«Los ídolos de los paganos son plata y oro, hechuras de manos humanas, tienen boca y no hablan, tienen ojos y no ven; tienen oídos y no oyen, no hay aliento en su boca. Sean como ellos los que los hacen, los que en ellos ponen su confianza». (Sal 135)
Cuando nos encontramos con este salmo y nos toca meditarlo, creo que irremediablemente se nos va el pensamiento a un examen de nuestra religiosidad. Aparecen todas las veces que hemos visto en los templos, incensar o hacer una reverencia ante una imagen de Cristo o de Nuestra Señora.
También nos puede surgir un juicio sobre las procesiones de Semana Santa o sobre aquella persona que un día desconsolada rogaba ante una simple escultura, sin más valor que el artístico. Sin quererlo podemos incluso llegar a emitir una condena, afirmando que hay algo de idolatría en todo esto, o lo que es peor caer en la soberbia de esa suerte de condescendencia, pensando que son cosas para gente sencilla, para espiritualidades pobres que no pueden entender que Dios no está en un trozo de madera. Si esto nos ocurre, debemos de tener cuidado y ser capaces de hacer una reflexión más profunda.
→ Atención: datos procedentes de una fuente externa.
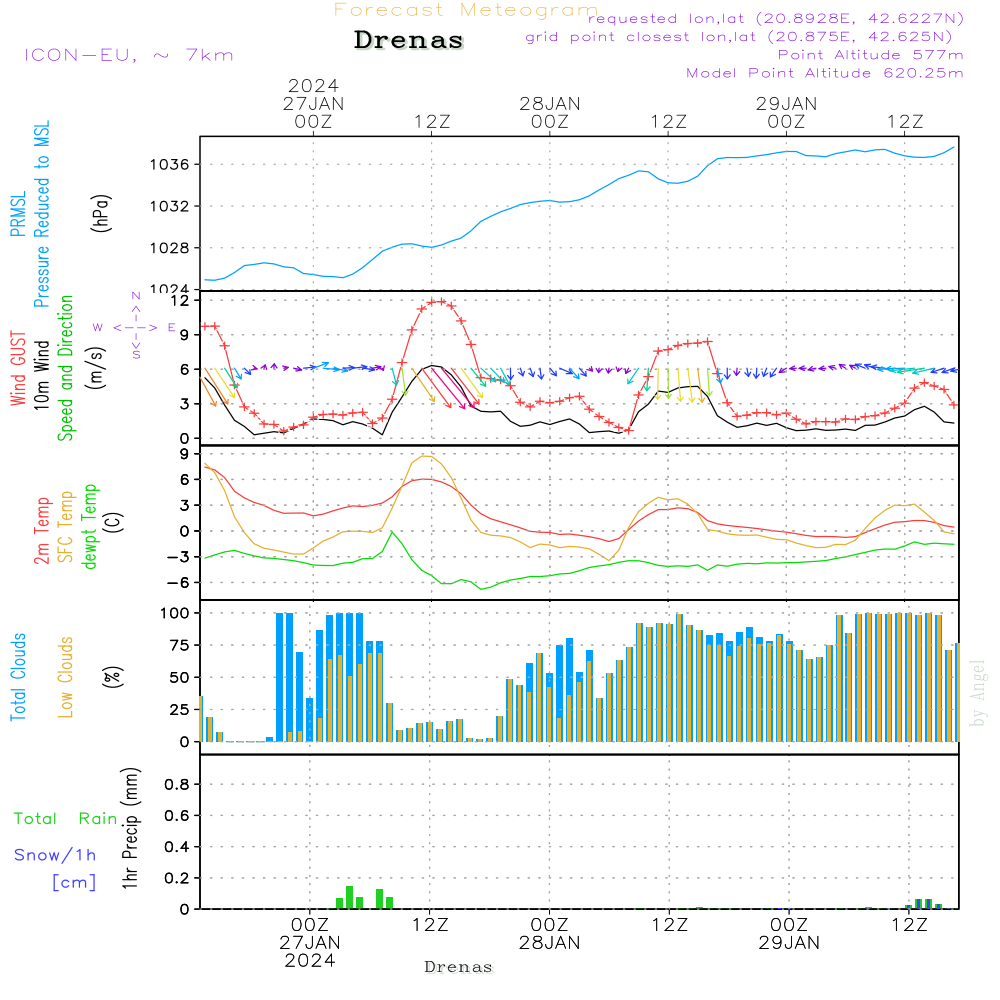Click the bold Drenas title at top
This screenshot has height=1000, width=1000.
409,41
Durante la posguerra en muchos lugares buscaron reponer las imágenes que habían sido destruidas, intentando que se parecieran a las primitivas, aunque no siempre lo consiguieron. Cuando uno pregunta a aquellos que han podido rezar a la antigua y a la nueva, nota que estas personas no encuentran ninguna diferencia entre una y otra, pues es al mismo Dios al que la imagen les reporta. Igual la materia no era tan importante.
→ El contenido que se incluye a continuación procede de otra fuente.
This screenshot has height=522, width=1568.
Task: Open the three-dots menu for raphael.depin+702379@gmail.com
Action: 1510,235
La imaginería religiosa especialmente aquella que produce mayor devoción, por la conexión que se da entre la figura y una determinada población, ya sea un barrio, una ciudad, un país, o un continente entero, recoge la forma y la idea que todas esas personas tienen del rostro de Dios, de María o de los santos. Lo que está inscrito en ellas es una mediación, una puerta de entrada hacia el misterio, ya sea el de la gracia, la justicia, la entrega, la misericordia, la caridad, el perdón, el dolor… y tantos otros. Quizás cuando en nuestra vida se nos ha perdido el rostro de Dios, podemos ser humildes y buscarlo allí donde tantos lo han hallado.